January 3rd, 2008, 04:17 PM  #3 
Senior Member Joined: Oct 2007 From: Chicago Posts: 1,701 Thanks: 3 
I could, and wikipedia does have a lot of good information on the topic, but I was wondering if anyone knew any good books, etc that are comprehensive and comprehensible. Wikipedia's information seems rahter scattered.

January 3rd, 2008, 04:52 PM  #4 
Senior Member Joined: Apr 2007 Posts: 2,140 Thanks: 0 
Well, I bought few books from Amazon.com, and they have few good selections.
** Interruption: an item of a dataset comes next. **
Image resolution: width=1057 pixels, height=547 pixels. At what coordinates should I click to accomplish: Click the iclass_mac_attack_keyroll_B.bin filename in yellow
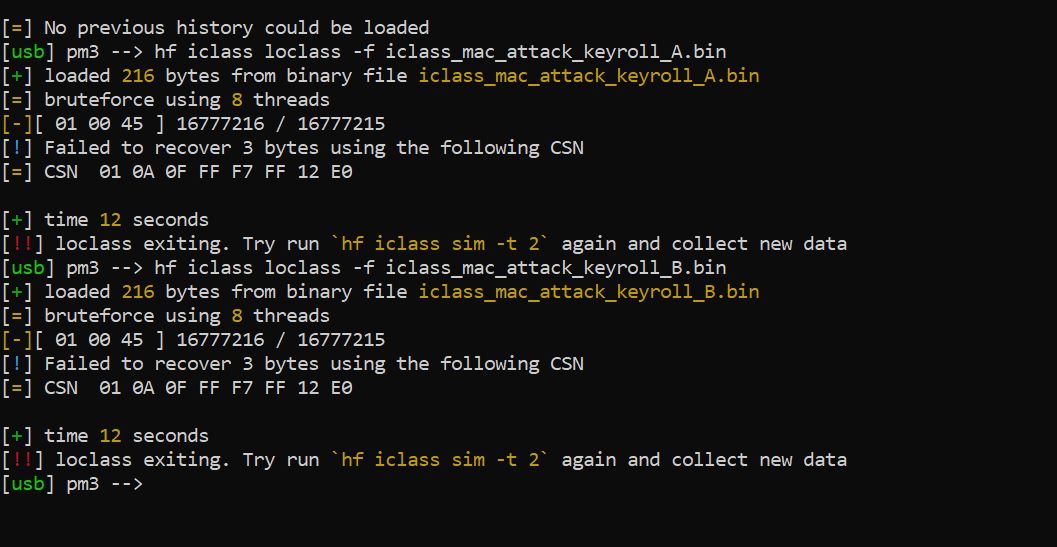click(x=588, y=291)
This is one way to find some good books.

January 3rd, 2008, 06:39 PM  #5 
Global Moderator Joined: Nov 2006 From: UTC 5 Posts: 16,046 Thanks: 938 Math Focus: Number theory, computational mathematics, combinatorics, FOM, symbolic logic, TCS, algorithms 
How recent are you looking for? Dickson has excellent, if dated, histories  although it really only covers number theory, so probably not what you're looking for. Oops.
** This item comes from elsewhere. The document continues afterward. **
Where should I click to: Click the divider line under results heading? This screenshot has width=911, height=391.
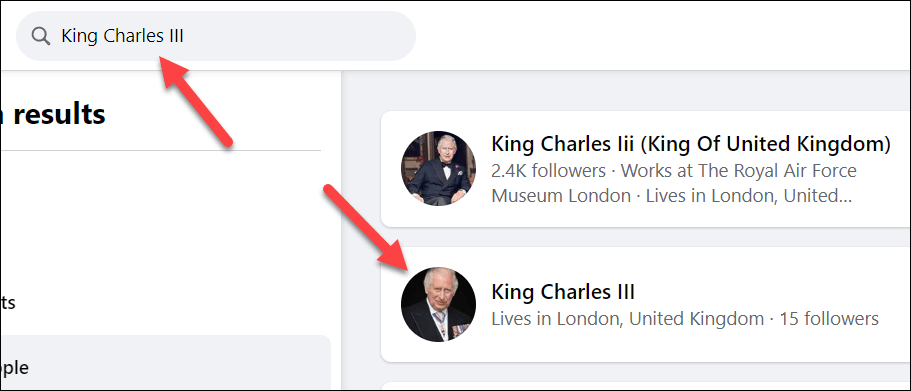point(160,150)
January 10th, 2008, 10:57 AM  #6 
Newbie Joined: Jan 2008 Posts: 14 Thanks: 0  Boks on history of mathematics.
If you're interested in history of analysis, from Archimedes to Lebesgue, here is a good one: God created the Integers, by S. Hawking. Actually, the book is collection of the original papers, Hawking only added biographies and some comments. Among the papers are: Cauchy, Course of Analysis. Definition of Cauchy Integral, differentiation, and differential. Dedekind: A paper on number theory, completing the rational number, definition and discussion of Dedekind cut. Weierstrass: The text where he defined the limit with epsilondelta, the way we still use it today. Lebesgue: his paper on measure theory and integration, where we defines the Lebesgue Integral. If you're interested in math logic, here is another collection of original texts, "From Frege to Godel". Another nice book: Edna Cramer, The Rise of Modern Mathematics. 
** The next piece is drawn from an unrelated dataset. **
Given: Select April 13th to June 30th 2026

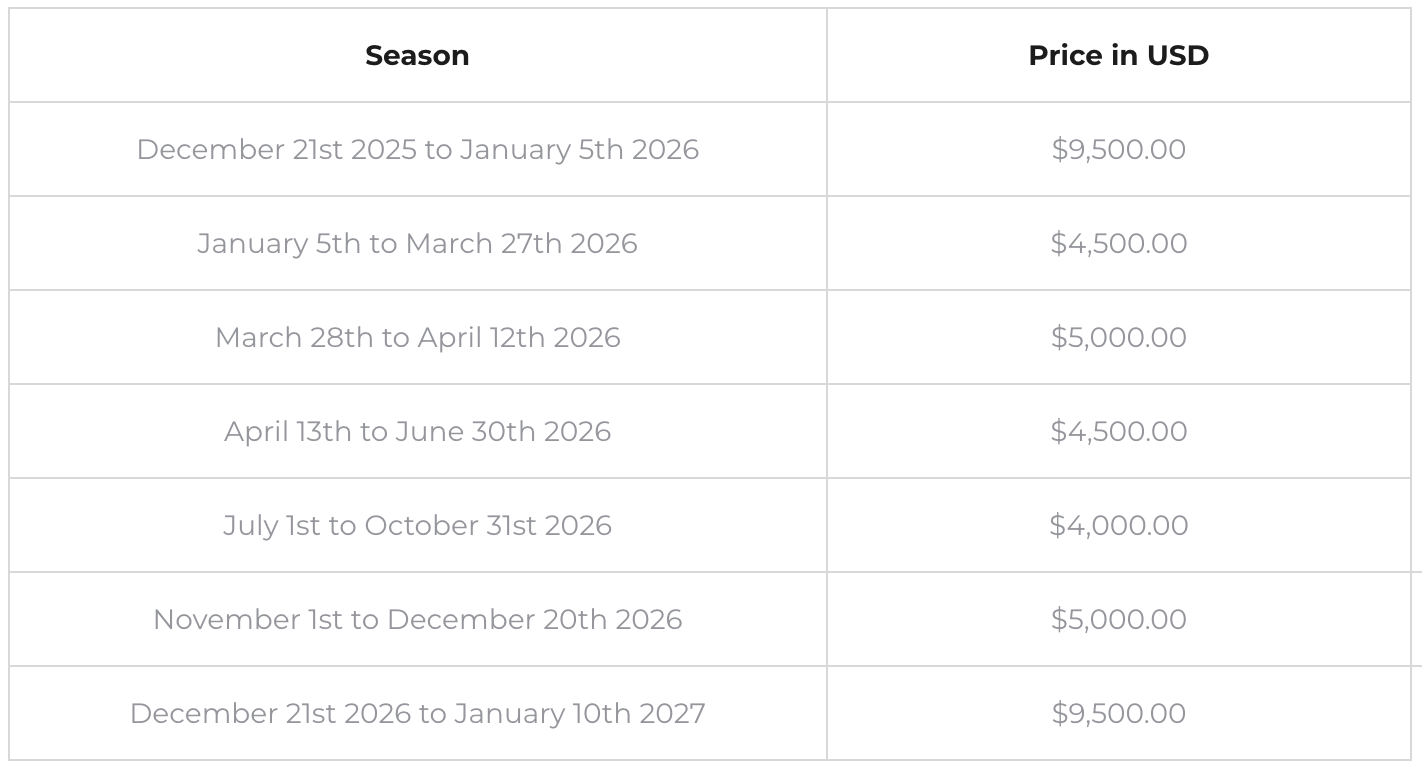Looking at the screenshot, I should pyautogui.click(x=417, y=432).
January 10th, 2008, 11:01 AM  #7 
Senior Member Joined: Oct 2007 From: Chicago Posts: 1,701 Thanks: 3 
Thanks, I'll look into that.

January 10th, 2008, 05:39 PM  #8 
Senior Member Joined: Dec 2007 Posts: 687 Thanks: 47 
I did read some chapters of this book: http://www.amazon.com/HistoryMathemati ... 048&sr=11 Honestly, I didn't like it very much, and the reason could be a bad translation to my language. I did like some parts, like the chapters about the ancient greeks and the peoples before them (where the subject starts as formulas to solve real life problems, without variables, only concrete numbers). But it's not like a "novel", like a smoothly flowing textbook. The proofs are "boring" if you know what I mean. 
January 10th, 2008, 06:06 PM  #9 
Senior Member Joined: Dec 2007 Posts: 687 Thanks: 47 
A book with lots of good reviews on history of mathematics: http://www.amazon.com/gp/product/039304 ... roduct_top ps: this thread should be better placed at the new section "math books and math ebooks", dont u think? 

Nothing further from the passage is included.